Com as conquistas, chegaram mais apoios. No início, ele tirava do seu salário –trabalha com pesquisas em medicina de reabilitação na Universidade de Washington, em Seattle—e contava com contribuições de parentes e amigos. Tudo muito necessário: só as próteses que usa para caminhar custam mais de US$ 100 mil. E ele caminha bem.

“Não consigo correr, mas talvez seja o melhor caminhante do mundo com esse nível de amputação”, diz ele. Tão bom que vem sendo convidado pelo Exército dos EUA para ajudar nos trabalhos de reabilitação de soldados feridos nas guerras em que o país participa.

Kajlich não cansa de procurar novos desafios, como a Brazil 135, que conheceu ao ouvir no rádio uma entrevista de outro atleta cadeirante, o brasileiro Carlos Moleda. Ficou entusiasmado, entrou em contato com os organizadores e tratou de treinar. 

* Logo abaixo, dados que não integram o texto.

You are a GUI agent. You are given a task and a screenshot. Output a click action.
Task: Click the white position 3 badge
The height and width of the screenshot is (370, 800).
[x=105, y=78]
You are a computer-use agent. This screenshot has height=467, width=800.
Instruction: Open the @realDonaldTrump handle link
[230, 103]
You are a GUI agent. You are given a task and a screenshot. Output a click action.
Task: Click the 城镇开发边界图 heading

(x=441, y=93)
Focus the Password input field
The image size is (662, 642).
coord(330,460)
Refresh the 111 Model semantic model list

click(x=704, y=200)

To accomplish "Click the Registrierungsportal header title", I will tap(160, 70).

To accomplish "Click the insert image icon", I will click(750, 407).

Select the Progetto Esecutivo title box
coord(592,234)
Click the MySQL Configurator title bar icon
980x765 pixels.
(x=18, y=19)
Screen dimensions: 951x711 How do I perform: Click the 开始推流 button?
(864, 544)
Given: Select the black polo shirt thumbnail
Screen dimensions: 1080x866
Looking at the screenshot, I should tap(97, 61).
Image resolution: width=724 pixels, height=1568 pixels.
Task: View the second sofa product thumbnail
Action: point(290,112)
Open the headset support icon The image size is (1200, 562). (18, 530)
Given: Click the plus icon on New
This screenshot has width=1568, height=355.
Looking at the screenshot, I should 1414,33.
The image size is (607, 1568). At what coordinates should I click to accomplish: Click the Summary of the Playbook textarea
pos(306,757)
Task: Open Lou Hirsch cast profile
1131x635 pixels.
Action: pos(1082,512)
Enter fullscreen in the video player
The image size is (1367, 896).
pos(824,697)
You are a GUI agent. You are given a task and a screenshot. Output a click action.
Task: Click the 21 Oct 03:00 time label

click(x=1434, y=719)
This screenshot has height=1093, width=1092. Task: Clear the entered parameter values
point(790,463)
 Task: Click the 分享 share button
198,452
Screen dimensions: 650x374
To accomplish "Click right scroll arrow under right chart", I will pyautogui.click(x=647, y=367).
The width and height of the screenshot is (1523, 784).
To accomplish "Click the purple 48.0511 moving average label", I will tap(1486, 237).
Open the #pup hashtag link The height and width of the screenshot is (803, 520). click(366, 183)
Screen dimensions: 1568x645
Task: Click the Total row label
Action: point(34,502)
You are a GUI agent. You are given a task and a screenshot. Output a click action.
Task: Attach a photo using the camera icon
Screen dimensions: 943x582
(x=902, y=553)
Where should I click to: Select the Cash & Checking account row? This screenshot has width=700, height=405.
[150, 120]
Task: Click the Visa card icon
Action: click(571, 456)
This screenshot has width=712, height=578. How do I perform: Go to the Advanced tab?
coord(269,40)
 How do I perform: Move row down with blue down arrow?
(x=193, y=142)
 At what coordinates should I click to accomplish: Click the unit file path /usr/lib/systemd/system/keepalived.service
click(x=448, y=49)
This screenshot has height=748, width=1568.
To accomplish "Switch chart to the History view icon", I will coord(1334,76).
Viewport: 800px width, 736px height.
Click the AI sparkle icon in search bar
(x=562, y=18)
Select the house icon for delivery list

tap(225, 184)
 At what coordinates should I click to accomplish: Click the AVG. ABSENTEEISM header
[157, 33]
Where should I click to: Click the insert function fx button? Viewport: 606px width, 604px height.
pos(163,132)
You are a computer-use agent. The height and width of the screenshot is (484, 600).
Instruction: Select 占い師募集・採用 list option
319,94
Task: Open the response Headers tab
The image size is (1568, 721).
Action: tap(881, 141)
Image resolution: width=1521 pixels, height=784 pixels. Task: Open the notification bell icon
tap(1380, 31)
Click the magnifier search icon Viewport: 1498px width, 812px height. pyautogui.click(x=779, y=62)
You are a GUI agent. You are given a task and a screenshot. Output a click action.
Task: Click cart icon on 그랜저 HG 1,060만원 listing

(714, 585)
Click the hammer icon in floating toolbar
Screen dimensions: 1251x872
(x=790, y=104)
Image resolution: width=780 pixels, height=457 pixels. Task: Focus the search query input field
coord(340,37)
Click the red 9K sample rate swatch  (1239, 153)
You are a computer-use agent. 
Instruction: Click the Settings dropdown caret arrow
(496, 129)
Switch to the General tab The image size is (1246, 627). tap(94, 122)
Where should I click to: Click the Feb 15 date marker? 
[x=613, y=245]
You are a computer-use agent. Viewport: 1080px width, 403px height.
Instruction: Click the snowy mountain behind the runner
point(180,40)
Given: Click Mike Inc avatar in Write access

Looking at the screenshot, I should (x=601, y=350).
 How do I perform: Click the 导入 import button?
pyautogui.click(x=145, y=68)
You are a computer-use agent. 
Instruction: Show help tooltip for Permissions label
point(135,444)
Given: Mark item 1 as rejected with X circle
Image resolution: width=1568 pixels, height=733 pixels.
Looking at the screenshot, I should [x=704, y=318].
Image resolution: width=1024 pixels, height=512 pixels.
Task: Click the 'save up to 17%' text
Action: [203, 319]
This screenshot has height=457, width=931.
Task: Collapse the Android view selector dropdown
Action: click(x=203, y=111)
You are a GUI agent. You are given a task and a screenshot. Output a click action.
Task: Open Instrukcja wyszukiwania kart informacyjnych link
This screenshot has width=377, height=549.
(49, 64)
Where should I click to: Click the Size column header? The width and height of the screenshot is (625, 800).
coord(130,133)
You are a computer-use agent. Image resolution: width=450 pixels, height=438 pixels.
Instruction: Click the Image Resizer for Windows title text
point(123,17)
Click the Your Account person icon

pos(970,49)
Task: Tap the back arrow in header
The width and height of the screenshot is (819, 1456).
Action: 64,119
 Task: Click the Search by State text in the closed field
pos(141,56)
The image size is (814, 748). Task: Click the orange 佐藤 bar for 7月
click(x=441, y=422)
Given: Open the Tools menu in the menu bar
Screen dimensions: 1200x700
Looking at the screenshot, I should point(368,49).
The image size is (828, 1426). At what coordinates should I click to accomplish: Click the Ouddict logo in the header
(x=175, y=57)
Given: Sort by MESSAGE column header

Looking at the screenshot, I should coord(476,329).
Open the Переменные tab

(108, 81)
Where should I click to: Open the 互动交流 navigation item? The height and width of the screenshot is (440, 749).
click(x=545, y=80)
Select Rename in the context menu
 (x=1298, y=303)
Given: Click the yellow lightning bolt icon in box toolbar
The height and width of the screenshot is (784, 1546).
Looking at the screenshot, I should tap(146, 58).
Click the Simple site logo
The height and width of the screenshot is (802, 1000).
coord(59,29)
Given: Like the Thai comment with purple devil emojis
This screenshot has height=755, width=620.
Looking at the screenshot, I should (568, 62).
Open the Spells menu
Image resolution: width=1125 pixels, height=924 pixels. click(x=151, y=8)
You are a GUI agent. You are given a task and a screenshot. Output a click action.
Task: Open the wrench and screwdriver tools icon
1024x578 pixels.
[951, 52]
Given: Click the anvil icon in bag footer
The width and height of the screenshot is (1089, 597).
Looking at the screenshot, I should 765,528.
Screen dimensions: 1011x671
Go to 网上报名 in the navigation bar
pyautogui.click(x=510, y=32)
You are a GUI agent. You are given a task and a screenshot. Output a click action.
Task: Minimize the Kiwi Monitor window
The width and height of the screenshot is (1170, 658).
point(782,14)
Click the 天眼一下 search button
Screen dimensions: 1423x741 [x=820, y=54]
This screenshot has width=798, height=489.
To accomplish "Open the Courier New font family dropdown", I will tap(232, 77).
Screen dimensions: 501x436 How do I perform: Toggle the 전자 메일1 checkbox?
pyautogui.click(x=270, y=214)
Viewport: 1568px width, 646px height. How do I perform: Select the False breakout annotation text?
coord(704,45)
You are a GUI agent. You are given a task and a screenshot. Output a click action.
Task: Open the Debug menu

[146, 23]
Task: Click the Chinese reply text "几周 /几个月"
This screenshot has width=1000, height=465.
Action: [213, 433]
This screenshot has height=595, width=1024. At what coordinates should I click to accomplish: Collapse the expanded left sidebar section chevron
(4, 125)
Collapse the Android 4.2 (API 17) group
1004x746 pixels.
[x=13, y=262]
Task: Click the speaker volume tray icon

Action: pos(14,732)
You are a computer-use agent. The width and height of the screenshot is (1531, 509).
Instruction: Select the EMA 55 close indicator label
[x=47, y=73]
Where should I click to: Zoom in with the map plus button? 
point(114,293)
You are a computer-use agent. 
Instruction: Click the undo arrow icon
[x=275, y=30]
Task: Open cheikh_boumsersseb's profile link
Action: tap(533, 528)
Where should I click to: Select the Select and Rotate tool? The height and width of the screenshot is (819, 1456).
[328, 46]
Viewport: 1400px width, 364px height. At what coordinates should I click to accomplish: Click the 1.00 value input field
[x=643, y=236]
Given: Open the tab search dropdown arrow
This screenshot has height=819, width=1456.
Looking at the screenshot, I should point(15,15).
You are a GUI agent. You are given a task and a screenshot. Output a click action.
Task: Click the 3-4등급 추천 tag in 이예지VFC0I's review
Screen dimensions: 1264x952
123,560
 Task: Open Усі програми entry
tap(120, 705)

Não sabia exatamente como se preparar, mas subiu montanhas nevadas com sua cadeira de rodas, enfrentou gelo e barro e vai fazer o que der na serra da Mantiqueira.

“Acho que em alguns trechos terei de sair da cadeira e puxá-la com uma corda”, diz ele, que montou um equipamento especial para enfrentar trilhas, usando rodas de mountain bike em sua cadeira e martelando o equipamento até que ficasse do jeitinho que ele considerava adequado.

E vai para a luta com um sorriso: “Depois de meu acidente e do processo de recuperação, aprendi que esses grandes desafios, cheios de incertezas, são realmente onde você aprende mais, eles te dão os momentos mais definitivos da vida. Eu aprendi muito com tudo isso, de forma que hoje vejo meu acidente de uma forma muito positiva, por causa das poderosas experiências de vida que pude ter depois, como o Ironman ou esta Brazil 135. Essas conquistas me dão base e consistência para enfrentar os próximos desafios”.